During January, staff and volunteers transformed the Abbe Museum’s main gallery into a simulated canoe trip down a Maine river. On Thursday, February 7, the Abbe will open a new exhibit entitled Wabanaki Guides. This thematic exhibit illustrates how the Wabanakis’ expert knowledge of land and waterways, has influenced the Maine visitor experience throughout history - from European contact in the 1600s up to the present day. Stories and historic accounts from a variety of individuals, including Henry David Thoreau and Joseph Treat, will illustrate how guiding is still intrinsically linked to the tribes, tourism, economics and environmental sustainability in Maine.

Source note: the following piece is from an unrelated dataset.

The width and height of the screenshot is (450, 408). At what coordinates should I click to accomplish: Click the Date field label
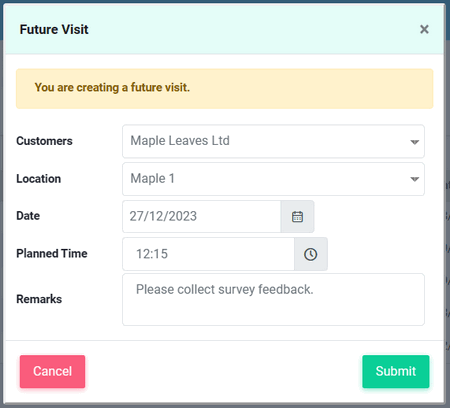click(x=28, y=216)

Hunting with a tribal guide means having a connection to the land and the species that goes back for thousands of years. That connection is formed through the hunting knowledge that comes with being a tribal member. It is knowledge learned from their parents, uncles, and grandfathers—men in the community that have passed that knowledge down for generations. Knowing the land, the species, when to hunt, where to hunt, hunting techniques—the knowledge of these things has been passed down for 10,000 years. --- Matt Dana, Passamaquoddy guide.
Upon entering the exhibit, visitors will be able to imagine themselves embarking on a canoe trip into the Maine woods, the ancestral home of the Wabanaki for 12,000 years. In this place of rugged beauty, and harsh weather, newcomers depended on their guides to teach them how to travel, hunt, and survive in the woods. Museum visitors will be encouraged to consider the wildness and vastness of the Maine woods and the challenges that lie within.
The birchbark canoe is featured as the primary mode of transportation. Prior to the invention of the birchbark canoe, which happened about 3,000 years ago, the Wabanaki likely traveled in wooden dug out canoes which were heavy and difficult to portage. With the invention of the much lighter birchbark canoe, people could travel faster and further. This pre-contact invention demonstrates ingenuity, creativity, and represents a desire to explore one’s resources and create a broader world. The birchbark canoe was a major influence on the Wabanaki way of life and on guiding; canoes of all types still continue to be one of the best ways to travel to remote places in Maine in the warmer months.